Come potete vedere, la Sardegna e la Sicilia sono disciplinate come Zara, che era una zona franca integrale, poi assorbita nella ex Yugoslavia dopo la seconda guerra mondiale, Livigno e Campione d’Italia, queste ultime, sono tutt’ora le zone franche extraterritoriali italiane.
Ma vi è di più: il successivo D.P.R. del 30 dicembre 1969, n. 1131 disponeva (con l'art. 1) che "In deroga alle disposizioni dell'articolo 1 della Legge 17 luglio 1952, n. 907, è ammessa l'introduzione, nel territorio della Repubblica soggetto a monopolio, di sale proveniente dagli Stati membri della Comunità economica europea, nonché dalla Sicilia e dalla Sardegna, previo nulla osta dell'Amministrazione autonoma dei monopoli di Stato quando trattasi di quantitativi eccedenti i 5 chilogrammi".

Dunque, Sicilia e Sardegna sono fuori dalla Repubblica? Oppure cosa sono? Sono tutte realtà extraterritoriali della Repubblica da sempre.

Dato che a Livigno, a Zara e a Campione d’Italia non mi è noto che si produca sale, è escluso che il minimo comune denominatore tra tutte queste realtà (cioè tra Sicilia, Sardegna, Zara, Livigno, Campione d’Italia, stati esteri membri della Comunità Europea) sia la produzione di sale, quindi, l’unica ragione che le accomuna è solo un'altra, che non ha nulla a che vedere con la produzione di sale: sono giuridicamente tutte zone franche integrali.
In realtà, questi territori sono tutti giuridicamente accumunati da una sola cosa: sono tutti zone franche, altrimenti, non avrebbe avuto nessun senso in queste leggi prevedere lo stesso trattamento di Zara, Livigno, Campione d’Italia e degli altri Stati membri CEE esteri. Nessuno ve lo aveva detto prima, vero?

Ve lo diciamo noi oggi. Controllate anche Voi queste norme su Normattiva, portale del Parlamento Italiano.

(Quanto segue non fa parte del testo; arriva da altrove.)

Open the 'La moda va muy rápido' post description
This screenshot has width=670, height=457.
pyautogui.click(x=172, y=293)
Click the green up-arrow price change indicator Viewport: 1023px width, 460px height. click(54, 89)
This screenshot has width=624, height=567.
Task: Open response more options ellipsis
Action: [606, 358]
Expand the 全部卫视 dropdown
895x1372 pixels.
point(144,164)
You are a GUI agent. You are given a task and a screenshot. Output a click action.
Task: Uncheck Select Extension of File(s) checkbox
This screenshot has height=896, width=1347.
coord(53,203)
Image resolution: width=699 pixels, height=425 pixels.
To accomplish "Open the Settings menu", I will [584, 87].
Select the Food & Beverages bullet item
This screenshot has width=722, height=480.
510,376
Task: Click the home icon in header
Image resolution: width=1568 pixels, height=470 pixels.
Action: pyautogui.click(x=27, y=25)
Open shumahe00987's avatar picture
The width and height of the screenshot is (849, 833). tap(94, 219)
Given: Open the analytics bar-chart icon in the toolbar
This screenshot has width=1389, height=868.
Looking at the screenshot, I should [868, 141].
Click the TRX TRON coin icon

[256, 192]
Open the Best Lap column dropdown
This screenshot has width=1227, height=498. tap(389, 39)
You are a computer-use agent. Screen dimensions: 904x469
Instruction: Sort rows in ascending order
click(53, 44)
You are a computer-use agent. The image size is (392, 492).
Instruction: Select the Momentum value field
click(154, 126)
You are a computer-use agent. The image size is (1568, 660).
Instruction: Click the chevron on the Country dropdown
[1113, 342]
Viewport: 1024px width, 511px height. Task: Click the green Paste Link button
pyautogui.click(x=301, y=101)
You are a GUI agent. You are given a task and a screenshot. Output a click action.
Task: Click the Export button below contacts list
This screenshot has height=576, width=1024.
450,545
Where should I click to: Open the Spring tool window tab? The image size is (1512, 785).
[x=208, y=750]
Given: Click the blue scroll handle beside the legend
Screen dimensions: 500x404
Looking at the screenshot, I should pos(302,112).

Bene, cari Sardi e Siciliani, se insieme pretendiamo l’applicazione della legge italiana e della Unione Europea e facciamo applicare la normativa dell’Unione Europea sulle zone franche (Regolamento n.952/13 e Direttiva IVA/2006/CE e Legge Italiana n.762/73) tutti noi sardi e siciliani possiamo essere il motore di sviluppo europeo e lo saremo solo applicando le leggi sulla zona franca. Noi Sardi e Siciliani siamo insieme sei milioni, siamo una forza elettorale, diamoci da fare e facciamo applicare le leggi a questo Stato Italiano che dolosamente ci ha nascosto questa realtà giuridica e, fino ad ora, ha amato, evidentemente, l’illegalità.